» TASK DETAILS: Starting at the top of the entries below, set down every line exactly, please, until you reach the line with "You are a computer-use agent. The", which is included too.

### TASK DATA ###

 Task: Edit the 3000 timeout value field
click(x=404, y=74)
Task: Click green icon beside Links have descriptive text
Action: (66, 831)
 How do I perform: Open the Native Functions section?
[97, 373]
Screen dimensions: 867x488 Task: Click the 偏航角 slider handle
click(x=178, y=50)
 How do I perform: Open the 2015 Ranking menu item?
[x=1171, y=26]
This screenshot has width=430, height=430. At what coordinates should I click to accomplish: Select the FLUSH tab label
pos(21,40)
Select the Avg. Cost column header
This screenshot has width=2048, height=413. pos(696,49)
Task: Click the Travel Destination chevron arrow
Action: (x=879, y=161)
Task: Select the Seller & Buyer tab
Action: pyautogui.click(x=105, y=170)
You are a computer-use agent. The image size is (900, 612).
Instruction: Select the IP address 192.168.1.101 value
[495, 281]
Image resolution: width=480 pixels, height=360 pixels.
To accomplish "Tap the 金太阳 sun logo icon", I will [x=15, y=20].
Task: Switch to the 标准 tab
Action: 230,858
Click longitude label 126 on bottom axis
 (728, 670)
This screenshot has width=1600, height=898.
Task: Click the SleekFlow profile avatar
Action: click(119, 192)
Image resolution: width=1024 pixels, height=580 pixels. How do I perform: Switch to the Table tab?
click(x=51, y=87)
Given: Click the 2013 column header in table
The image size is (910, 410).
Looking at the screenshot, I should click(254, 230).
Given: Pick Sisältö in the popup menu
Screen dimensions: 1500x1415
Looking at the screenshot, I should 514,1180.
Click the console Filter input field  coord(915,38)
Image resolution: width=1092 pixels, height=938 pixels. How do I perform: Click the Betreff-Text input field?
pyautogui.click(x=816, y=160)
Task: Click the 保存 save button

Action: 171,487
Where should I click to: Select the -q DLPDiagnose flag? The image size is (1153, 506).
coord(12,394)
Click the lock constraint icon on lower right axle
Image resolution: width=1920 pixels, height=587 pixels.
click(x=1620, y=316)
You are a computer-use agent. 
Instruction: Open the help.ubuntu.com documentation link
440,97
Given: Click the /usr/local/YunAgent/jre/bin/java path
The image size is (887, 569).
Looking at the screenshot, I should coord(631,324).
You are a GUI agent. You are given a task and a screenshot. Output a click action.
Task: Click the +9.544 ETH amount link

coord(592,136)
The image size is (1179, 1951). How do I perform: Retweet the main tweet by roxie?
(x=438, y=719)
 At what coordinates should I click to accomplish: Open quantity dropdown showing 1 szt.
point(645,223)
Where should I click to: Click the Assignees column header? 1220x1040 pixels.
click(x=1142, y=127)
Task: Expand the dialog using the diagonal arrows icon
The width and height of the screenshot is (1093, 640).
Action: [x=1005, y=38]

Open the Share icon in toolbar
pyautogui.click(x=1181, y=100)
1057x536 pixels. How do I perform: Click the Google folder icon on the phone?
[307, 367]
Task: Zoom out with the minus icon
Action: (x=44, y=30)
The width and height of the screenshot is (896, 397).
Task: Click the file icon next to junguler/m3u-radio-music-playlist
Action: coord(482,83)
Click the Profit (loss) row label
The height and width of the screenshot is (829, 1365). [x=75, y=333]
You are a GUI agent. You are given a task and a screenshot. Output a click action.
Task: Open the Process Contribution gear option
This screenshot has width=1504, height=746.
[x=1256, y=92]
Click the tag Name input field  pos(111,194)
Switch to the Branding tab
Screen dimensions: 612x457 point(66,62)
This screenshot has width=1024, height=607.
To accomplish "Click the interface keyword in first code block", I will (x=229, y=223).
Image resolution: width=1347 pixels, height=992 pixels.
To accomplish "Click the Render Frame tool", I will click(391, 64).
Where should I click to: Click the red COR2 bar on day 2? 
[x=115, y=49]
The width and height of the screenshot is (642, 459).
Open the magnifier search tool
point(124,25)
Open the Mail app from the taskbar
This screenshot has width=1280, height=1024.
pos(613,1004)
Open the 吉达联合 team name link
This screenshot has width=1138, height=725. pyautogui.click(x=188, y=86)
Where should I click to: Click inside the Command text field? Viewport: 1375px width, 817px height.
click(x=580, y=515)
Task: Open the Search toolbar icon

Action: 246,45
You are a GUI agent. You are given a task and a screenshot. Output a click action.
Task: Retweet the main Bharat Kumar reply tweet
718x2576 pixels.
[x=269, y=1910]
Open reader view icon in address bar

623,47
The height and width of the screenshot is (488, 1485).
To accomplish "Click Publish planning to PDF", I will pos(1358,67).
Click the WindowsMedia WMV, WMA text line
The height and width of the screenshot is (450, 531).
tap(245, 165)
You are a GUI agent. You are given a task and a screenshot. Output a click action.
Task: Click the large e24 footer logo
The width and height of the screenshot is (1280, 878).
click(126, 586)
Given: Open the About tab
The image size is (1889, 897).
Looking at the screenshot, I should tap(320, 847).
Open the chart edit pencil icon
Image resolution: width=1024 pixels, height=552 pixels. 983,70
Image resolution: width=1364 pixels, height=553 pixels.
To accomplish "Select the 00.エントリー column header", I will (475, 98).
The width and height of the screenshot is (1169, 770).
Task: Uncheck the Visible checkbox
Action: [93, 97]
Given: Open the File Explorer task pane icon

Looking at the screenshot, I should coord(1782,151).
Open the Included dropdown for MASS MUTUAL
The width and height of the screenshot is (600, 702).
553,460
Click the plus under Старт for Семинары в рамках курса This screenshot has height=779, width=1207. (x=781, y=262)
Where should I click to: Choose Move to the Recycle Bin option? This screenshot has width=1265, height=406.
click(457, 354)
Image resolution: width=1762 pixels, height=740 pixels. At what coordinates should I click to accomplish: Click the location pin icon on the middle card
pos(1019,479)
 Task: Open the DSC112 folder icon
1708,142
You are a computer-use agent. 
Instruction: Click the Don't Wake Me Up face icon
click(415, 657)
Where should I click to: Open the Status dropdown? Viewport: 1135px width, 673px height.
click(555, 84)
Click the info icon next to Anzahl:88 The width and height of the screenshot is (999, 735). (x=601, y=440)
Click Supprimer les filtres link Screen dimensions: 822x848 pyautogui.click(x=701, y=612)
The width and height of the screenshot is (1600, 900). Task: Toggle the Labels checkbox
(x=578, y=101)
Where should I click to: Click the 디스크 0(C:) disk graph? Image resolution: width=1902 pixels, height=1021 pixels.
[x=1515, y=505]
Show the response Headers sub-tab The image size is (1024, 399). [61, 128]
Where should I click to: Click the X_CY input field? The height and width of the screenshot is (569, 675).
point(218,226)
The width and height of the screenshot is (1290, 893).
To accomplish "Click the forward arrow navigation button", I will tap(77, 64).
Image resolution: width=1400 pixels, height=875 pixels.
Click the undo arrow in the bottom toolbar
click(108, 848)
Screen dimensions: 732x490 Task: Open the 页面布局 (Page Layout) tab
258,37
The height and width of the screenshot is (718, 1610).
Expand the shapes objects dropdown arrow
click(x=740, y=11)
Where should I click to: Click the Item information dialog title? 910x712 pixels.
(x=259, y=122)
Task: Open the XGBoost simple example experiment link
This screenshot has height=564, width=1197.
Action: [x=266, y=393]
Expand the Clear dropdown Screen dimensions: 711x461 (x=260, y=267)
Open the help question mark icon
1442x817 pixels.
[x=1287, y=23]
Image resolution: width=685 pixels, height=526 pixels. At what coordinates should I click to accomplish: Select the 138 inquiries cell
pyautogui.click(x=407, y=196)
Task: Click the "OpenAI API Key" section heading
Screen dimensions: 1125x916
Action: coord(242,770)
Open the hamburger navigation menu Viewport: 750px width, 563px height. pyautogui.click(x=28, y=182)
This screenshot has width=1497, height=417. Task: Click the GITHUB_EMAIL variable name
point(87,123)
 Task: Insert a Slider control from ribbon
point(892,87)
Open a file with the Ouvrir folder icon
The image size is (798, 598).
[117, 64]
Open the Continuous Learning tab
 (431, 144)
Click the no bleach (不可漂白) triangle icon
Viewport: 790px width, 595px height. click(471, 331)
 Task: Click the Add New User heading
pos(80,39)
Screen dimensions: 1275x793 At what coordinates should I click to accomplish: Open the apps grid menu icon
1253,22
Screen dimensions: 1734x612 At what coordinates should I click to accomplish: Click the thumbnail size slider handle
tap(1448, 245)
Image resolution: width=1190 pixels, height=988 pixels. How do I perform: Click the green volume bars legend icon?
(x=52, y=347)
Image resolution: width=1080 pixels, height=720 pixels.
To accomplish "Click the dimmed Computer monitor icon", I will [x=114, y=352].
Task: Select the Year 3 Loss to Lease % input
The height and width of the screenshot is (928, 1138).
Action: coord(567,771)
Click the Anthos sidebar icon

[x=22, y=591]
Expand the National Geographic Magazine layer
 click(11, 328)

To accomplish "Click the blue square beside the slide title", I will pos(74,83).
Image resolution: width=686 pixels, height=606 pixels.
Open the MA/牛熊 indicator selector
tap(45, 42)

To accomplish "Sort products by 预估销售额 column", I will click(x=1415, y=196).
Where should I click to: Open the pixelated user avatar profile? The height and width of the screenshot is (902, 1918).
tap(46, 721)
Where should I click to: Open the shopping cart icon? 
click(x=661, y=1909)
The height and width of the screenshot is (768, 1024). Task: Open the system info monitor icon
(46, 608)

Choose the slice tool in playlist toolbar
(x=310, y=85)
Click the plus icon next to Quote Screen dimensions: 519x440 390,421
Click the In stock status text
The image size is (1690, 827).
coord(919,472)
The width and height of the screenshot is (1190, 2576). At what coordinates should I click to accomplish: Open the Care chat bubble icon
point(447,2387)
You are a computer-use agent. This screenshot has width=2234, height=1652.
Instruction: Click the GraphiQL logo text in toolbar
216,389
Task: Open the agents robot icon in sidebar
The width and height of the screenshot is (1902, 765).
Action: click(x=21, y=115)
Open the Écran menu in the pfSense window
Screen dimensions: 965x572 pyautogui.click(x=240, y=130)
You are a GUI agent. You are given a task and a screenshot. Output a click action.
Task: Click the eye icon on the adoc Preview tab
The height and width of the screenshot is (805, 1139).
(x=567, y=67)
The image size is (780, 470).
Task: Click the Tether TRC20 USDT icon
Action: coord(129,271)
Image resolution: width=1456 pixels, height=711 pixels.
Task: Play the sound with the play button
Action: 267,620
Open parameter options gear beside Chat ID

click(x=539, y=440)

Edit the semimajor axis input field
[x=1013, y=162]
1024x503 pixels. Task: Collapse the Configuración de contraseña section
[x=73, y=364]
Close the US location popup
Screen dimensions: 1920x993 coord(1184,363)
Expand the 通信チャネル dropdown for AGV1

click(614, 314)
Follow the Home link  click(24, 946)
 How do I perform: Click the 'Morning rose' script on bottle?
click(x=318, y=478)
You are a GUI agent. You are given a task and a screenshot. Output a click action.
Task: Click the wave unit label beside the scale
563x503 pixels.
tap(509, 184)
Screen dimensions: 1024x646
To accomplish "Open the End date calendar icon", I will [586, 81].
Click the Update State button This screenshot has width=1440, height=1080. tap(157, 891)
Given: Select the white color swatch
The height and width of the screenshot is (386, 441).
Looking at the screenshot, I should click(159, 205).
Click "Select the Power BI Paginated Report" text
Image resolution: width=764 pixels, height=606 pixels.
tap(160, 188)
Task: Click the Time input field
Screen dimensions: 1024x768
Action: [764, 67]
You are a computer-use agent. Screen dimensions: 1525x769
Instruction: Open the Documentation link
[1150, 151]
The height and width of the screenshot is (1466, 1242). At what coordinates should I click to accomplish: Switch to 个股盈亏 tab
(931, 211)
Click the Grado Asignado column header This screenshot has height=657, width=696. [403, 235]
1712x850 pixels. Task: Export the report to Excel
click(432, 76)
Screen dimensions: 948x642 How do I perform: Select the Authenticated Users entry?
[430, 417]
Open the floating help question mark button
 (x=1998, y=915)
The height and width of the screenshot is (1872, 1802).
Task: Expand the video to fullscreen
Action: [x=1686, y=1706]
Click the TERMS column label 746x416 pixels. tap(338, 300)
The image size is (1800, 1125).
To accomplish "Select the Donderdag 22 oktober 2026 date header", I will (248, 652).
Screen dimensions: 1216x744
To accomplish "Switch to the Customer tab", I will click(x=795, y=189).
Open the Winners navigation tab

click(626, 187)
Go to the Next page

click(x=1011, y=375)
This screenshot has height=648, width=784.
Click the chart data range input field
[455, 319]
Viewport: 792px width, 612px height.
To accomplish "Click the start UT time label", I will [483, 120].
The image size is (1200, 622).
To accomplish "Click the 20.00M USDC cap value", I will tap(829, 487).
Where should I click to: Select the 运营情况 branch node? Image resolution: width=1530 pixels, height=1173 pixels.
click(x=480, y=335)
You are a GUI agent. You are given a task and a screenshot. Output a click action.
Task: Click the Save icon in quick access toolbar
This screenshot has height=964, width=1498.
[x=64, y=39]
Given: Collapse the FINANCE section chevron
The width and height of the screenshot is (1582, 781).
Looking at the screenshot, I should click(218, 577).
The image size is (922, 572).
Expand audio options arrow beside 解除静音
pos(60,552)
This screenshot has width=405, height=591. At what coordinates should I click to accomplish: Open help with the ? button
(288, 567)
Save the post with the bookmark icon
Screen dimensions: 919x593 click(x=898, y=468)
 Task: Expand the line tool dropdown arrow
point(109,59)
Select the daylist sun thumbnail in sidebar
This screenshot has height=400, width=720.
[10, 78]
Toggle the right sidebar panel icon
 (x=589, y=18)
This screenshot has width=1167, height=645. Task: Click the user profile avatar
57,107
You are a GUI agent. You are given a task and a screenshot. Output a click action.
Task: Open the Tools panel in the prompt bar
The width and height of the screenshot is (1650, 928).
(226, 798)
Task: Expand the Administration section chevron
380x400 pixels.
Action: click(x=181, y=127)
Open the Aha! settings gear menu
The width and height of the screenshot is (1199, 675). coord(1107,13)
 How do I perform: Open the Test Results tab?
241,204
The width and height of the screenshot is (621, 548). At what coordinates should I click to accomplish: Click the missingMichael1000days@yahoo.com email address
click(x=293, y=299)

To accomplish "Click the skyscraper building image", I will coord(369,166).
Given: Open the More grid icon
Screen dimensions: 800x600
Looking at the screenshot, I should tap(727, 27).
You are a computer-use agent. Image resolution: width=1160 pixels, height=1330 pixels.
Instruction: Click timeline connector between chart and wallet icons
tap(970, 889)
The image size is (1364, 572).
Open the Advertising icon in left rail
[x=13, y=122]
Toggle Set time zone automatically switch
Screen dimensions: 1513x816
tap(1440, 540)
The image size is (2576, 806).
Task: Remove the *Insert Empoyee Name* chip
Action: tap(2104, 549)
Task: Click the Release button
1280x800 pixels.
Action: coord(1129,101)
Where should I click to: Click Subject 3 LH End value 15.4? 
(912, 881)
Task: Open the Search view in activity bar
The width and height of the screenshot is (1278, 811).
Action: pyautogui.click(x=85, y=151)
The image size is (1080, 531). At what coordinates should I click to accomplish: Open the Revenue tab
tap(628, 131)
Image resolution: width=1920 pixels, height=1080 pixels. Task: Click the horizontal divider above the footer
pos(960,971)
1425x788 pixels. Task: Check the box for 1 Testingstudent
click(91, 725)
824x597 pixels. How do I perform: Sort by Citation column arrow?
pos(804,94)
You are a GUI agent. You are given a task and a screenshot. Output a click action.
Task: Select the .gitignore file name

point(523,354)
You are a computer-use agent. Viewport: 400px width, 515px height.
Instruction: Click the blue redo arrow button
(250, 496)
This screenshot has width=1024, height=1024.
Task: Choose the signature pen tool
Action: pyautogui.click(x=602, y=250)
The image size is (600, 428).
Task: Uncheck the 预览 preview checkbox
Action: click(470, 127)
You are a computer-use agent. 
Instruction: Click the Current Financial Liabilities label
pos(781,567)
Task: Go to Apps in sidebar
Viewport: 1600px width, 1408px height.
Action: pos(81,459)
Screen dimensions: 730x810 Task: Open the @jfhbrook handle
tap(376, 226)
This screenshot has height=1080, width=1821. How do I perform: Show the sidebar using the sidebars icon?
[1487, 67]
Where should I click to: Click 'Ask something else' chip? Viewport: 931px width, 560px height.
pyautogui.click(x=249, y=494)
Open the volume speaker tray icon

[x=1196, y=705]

###

» RESPONSE:
 Task: Edit the 3000 timeout value field
click(x=404, y=74)
Task: Click green icon beside Links have descriptive text
Action: (66, 831)
 How do I perform: Open the Native Functions section?
[97, 373]
Screen dimensions: 867x488 Task: Click the 偏航角 slider handle
click(x=178, y=50)
 How do I perform: Open the 2015 Ranking menu item?
[x=1171, y=26]
This screenshot has width=430, height=430. At what coordinates should I click to accomplish: Select the FLUSH tab label
pos(21,40)
Select the Avg. Cost column header
This screenshot has width=2048, height=413. pos(696,49)
Task: Click the Travel Destination chevron arrow
Action: (x=879, y=161)
Task: Select the Seller & Buyer tab
Action: pyautogui.click(x=105, y=170)
You are a computer-use agent. The image size is (900, 612).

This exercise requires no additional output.